While this sort of personality worship is certainly unesttling, a lot of it is most likely borne by the novelty of the first African-American president. Smitten by the historical significance of this, people have assigned him all sorts of wonderful attributes and colassal expectations-- none of which any man could possibly measure up to. Already the facade is breaking down as more and more Democrats dig in their heels and more and more moderates see Obama for what he actually is: a leftist with little managerial skills or past accomplishments, but plenty of cockiness and naivety. While worrisome traits for a president, they are not the attributes that lasting personality cults actually develop around.

How the OFA is grass-roots is a bit beyond me. I suppose turning regular people into Obama-shills means grass-roots now. This, too, I find disturbing. This false "grass-roots" organization is given marching orders and then sent to drum up support in the neighborhoods. Taped messages from Obama inspires them into action and then they are sent out to gather signatures and support for various Obama measures-- bold plans and great change, I guess. This political model turns the burden of responsibility from citizens to government. No longer is the government answerable to the people, but people to the government. Obama dictates, the citizens of the OFA go out to gather support-- to convince the people of Obama's rightness.

While this top-down mentality is acceptable (I suppose) for political campaigns, it is antithetical to the way our representative democracy is supposed to work. A government official, no matter how high, is supposed to be exposed to the scrutiny of the citizens. To interfere with this, by way of local shills, is disconcerting.

Yet, Obama is by no means the first American politician to try this tactic. Past presidents and government officials have done so. For instance, Woodrow Wilson's administration used to hire men to stand up in theaters between films and stir up patriotic fervor to support his desire (at that point) to become involved in World War I.

Usually such historical instances are quickly forgotten, most likely because of their highly questionable effectiveness. And I predict that Obama's OFA will likewise be ineffective. People don't want be bothered with political campaigns every time a difficult issue arises, and most are savvy enough to sense manipulation when confronted by vapid political mouthpieces. Look at how White House Press Secretaries are regularly viewed and treated by both media and audience.

What bothers me the most about all this are the ideas that underlie the concept of the OFA, namely that it's perfectly reasonable to enlist people to go out and work for the executive branch in an attempt to bypass Congress.
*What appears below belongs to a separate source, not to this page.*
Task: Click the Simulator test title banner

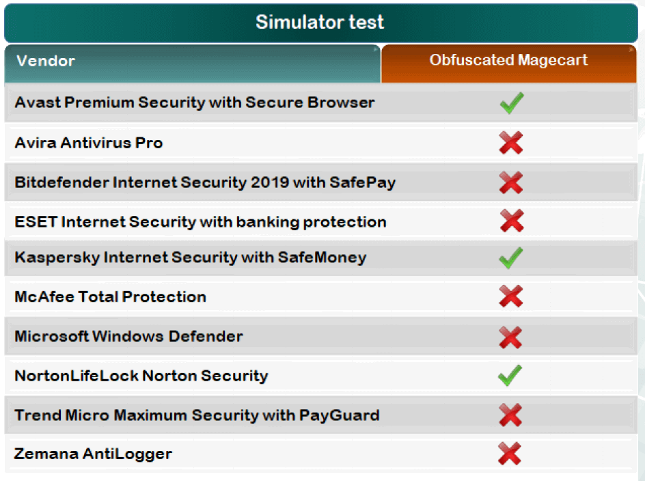Action: [x=320, y=22]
While some people raise red flags over the personality-cult aspects of the OFA and others make comparisons to Mao's Red Brigade and Hugo Chavez's neighborhood committees, most just overlook it. Fear-mongering the OFA serves no purpose except to make it seem not so bad-- I mean can you really compare it to the Brown Shirts and not make it seem better? Ignoring it is the best option. Its ineffectiveness will seal its eventual downfall.
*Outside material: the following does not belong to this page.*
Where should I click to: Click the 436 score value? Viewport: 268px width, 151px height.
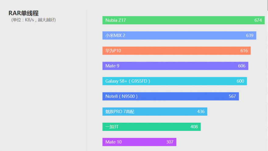click(x=201, y=112)

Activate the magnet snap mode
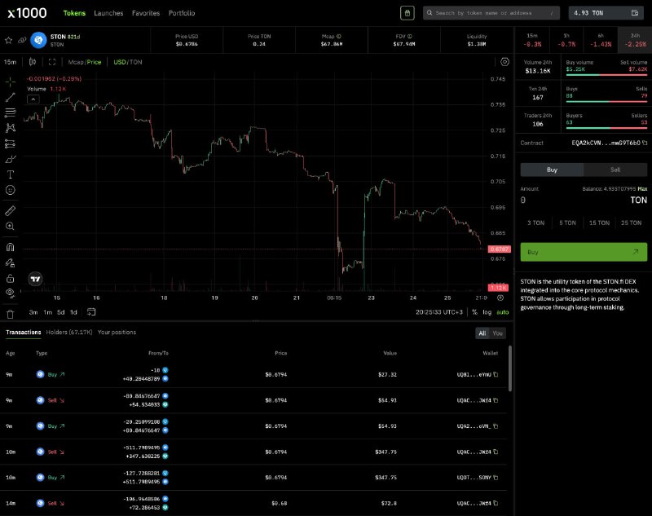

Yet to ignore the OFA is not to overlook it. This attempt to strong arm Congress and to bypass the concept of separation of powers should not be glossed over. Political leaders that will come after Obama will attempt to use the internet and top-down-grass-roots organizations to garner political clout. Perhaps someone, maybe even Obama, will come up with some twist or variation that will actually make it effective. But for now, the current incarnation of the OFA should be viewed as a case study in American politics, a warning for future attempts to circumvent the bottom-up spirit of representative democracy.